Vorgegebener Text:
Während die Übersetzung im Großen und Ganzen elegant und textnah ist, wäre es doch wünschenswert gewesen, bei den Kapitelüberschriften näher am Original zu bleiben: Denn sie – „Hören“ (orig.: Listening), „Sehen“ (Learning to See) und „Sagen“ (Finding a Voice) – benennen bereits den Prozess, durch den die Schriftstellerin zu einer solchen wird: Vom Lauschen auf die Welt und die Worte, über das Einüben des „schriftstellerischen Blicks“ auf die Dinge, bis hin zum Finden der eigenen Erzählstimme zeichnet Welty mit demselben präzisen Blick fürs Detail, der ihre Geschichten ausmacht, auch die ihrer eigenen Kindheit und Jugend nach.

Ziel der Übung: Geben Sie aus dem vorgegebenen Text den Abschnitt wörtlich wieder, der bei „Während die Übersetzung“ beginnt und bei „und Jugend nach.“ endet.

Auszug aus Datensatz:
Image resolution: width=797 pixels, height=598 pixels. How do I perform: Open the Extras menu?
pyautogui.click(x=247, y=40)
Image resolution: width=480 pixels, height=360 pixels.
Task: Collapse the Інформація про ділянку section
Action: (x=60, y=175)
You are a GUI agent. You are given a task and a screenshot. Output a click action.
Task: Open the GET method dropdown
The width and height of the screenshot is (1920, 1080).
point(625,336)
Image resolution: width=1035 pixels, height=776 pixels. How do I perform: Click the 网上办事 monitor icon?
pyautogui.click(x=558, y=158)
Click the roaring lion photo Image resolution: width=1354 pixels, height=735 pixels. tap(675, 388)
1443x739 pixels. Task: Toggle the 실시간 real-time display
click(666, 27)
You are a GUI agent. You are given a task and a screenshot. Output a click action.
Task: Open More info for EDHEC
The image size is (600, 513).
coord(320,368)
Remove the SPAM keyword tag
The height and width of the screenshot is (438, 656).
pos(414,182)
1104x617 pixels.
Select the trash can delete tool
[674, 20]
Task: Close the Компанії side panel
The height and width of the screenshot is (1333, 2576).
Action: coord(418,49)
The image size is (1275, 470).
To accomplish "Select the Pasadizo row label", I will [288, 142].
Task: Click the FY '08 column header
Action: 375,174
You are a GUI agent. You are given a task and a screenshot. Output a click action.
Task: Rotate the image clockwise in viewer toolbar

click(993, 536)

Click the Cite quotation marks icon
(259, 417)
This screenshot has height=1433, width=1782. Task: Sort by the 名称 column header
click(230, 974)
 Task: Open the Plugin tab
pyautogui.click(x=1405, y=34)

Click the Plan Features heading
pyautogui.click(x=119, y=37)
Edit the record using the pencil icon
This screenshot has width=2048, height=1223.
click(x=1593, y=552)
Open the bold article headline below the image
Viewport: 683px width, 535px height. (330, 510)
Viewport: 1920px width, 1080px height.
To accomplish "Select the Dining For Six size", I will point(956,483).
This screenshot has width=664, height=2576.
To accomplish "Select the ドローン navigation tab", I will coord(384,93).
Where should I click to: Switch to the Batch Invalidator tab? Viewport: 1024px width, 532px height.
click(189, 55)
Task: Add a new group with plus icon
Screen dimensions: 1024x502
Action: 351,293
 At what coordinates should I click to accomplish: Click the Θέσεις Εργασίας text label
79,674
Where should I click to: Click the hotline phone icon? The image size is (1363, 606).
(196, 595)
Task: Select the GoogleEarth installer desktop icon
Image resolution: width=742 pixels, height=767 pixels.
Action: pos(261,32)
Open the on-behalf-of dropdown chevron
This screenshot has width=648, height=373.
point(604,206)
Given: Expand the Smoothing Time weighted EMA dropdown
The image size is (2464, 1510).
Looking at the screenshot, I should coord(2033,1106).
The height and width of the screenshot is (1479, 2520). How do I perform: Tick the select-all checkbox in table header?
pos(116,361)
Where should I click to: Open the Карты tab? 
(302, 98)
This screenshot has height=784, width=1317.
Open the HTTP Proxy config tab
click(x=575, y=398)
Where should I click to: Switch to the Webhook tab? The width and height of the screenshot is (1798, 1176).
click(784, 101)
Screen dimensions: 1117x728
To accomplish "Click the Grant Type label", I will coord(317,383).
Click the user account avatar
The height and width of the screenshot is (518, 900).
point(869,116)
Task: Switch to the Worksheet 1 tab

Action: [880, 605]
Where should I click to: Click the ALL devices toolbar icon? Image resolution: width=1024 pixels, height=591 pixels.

Lösung:
Während die Übersetzung im Großen und Ganzen elegant und textnah ist, wäre es doch wünschenswert gewesen, bei den Kapitelüberschriften näher am Original zu bleiben: Denn sie – „Hören“ (orig.: Listening), „Sehen“ (Learning to See) und „Sagen“ (Finding a Voice) – benennen bereits den Prozess, durch den die Schriftstellerin zu einer solchen wird: Vom Lauschen auf die Welt und die Worte, über das Einüben des „schriftstellerischen Blicks“ auf die Dinge, bis hin zum Finden der eigenen Erzählstimme zeichnet Welty mit demselben präzisen Blick fürs Detail, der ihre Geschichten ausmacht, auch die ihrer eigenen Kindheit und Jugend nach.